Krankheitsbild Neurasthenie
Der Burnout des frühen 20. Jahrhunderts
Diagnose Burnout - ein Phänomen des 21. Jahrhunderts? Wohl nicht. Schon vor hundert Jahren bekamen vor allem Berufstätige schweren Stress, der ihnen auf die Nerven schlug. Damals hieß das Krankheitsbild Neurasthenie. Wie eine Epidemie überzog die sogenannte Nervenschwäche Mitteleuropa.
Schriftsteller Robert Musil: Ein Fall von Neurasthenie
Foto: Ullstein/ dpa
Der österreichische Schriftsteller Robert Musil war eigentlich ein starker und eitler Mann. Doch im März 1913 ging er zu einem Nervenarzt. Dem Doktor schilderte er, dass er an Anfällen von Herzklopfen mit jagendem Puls leide, Zuckungen beim Einschlafen, Verdauungsstörungen verbunden mit Depressionszuständen, körperlicher und psychischer Ermüdung. Musil quälte der Stumpfsinn seiner damaligen Arbeit als Bibliothekar an der Technischen Hochschule in Wien.

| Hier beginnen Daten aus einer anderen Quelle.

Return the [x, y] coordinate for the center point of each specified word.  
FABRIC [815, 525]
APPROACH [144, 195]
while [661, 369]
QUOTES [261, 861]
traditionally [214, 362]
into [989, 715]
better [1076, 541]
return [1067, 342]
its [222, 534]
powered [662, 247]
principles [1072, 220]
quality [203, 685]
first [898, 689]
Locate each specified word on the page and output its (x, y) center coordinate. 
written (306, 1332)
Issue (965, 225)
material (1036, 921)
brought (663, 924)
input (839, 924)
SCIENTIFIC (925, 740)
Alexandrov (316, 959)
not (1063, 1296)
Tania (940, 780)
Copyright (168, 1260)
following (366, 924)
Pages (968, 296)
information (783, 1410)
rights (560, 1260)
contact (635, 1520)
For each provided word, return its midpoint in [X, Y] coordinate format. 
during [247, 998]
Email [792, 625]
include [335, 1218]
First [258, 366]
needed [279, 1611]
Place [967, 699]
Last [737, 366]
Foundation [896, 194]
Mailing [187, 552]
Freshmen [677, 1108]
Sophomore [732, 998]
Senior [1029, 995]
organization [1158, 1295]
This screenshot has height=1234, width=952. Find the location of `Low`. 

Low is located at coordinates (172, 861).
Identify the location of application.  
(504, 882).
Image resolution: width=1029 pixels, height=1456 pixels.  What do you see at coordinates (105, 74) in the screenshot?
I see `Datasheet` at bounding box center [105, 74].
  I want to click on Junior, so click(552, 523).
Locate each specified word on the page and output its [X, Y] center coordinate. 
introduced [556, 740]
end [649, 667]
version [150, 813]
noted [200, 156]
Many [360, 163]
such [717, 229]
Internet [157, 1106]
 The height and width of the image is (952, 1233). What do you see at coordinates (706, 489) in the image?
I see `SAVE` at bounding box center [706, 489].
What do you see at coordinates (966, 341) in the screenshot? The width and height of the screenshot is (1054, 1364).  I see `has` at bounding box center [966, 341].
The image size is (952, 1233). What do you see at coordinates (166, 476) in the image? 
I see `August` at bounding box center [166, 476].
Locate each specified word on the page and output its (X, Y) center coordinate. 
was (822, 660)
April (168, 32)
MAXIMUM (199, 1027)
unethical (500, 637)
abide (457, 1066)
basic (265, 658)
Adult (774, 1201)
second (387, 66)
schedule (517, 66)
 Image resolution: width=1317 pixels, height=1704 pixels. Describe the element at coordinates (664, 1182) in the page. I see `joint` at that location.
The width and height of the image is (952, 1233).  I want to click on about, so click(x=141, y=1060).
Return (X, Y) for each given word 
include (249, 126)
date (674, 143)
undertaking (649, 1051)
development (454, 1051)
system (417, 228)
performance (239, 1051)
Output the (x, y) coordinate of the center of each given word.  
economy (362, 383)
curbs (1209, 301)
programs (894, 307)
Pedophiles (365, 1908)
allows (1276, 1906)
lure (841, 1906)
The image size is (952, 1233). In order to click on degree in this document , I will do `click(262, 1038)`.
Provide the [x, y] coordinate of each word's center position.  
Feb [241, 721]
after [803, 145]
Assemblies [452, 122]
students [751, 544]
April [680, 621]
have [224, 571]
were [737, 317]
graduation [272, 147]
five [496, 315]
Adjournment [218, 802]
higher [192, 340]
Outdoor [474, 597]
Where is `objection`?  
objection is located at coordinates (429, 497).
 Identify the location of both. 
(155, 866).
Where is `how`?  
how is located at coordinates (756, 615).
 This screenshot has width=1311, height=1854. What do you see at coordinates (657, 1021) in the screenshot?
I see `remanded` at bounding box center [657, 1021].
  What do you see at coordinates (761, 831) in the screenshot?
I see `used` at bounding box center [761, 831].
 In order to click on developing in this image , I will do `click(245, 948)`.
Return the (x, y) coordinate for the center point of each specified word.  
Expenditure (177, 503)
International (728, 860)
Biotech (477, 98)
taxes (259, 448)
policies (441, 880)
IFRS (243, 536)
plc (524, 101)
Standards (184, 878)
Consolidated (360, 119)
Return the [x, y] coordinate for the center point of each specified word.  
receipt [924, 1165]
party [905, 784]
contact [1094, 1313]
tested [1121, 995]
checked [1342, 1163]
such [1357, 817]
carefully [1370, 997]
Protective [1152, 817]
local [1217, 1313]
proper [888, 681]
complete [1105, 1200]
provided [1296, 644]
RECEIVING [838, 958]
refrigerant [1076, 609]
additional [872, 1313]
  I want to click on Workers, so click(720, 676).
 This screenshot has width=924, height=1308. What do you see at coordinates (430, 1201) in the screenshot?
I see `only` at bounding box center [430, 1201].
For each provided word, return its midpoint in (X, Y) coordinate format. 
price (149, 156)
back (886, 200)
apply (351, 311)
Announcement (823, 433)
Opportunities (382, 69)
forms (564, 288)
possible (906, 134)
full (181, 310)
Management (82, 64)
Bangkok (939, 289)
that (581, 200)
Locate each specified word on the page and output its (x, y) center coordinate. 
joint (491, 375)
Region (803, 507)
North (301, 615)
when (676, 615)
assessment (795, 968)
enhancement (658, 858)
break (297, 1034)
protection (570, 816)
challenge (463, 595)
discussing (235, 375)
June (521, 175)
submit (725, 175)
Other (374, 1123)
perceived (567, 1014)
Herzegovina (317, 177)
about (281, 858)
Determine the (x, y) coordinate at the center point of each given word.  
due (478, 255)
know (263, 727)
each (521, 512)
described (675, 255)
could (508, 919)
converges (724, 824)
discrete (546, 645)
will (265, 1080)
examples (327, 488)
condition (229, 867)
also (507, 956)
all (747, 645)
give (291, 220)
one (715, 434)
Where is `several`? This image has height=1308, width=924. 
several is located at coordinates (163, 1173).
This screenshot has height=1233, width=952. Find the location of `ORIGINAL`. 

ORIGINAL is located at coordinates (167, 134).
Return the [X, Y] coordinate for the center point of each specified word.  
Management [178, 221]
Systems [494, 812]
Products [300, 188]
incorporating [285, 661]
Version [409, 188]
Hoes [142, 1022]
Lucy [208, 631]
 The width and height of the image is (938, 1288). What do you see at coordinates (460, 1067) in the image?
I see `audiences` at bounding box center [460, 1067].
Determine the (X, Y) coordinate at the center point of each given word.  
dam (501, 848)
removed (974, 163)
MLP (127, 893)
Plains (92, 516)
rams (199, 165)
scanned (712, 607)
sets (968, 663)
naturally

"Heute würde man es Burnout nennen", schreibt der Autor Florian Illies in seinem Bestseller "1913" in einem Kapitel über den österreichischen Literaten. Damals lautete die Diagnose: Neurasthenie. Ein weit verbreitetes Phänomen ab Ende des 19. Jahrhunderts. Bereits um 1900 wurde dieses Krankheitsbild in Mitteleuropa wie eine Epidemie wahrgenommen; in den Jahren vor 1914 war sie eine der häufigsten Diagnosen überhaupt. "Spötter sangen: 'Raste nie und haste nie, sonst haste die Neurasthenie'", schreibt Illies.
Das Leiden wurde vielfach mit den Auswirkungen der "elektrischen Revolution" jener Zeit in Verbindung gebracht
War die Neurasthenie das Burnout des frühen 20. Jahrhunderts? Der Bielefelder Historiker Joachim Radkau sieht zumindest auffällige Analogien zwischen dem rasanten Anwachsen der Klagen über Burnout in den beiden vergangenen Jahrzehnten und der Neurasthenie-Welle ein Jahrhundert zuvor. Bei beiden Diagnosen handele es sich um Importe aus den USA, in beiden Fällen seien sie besonders im deutschen Kulturraum eingeschlagen.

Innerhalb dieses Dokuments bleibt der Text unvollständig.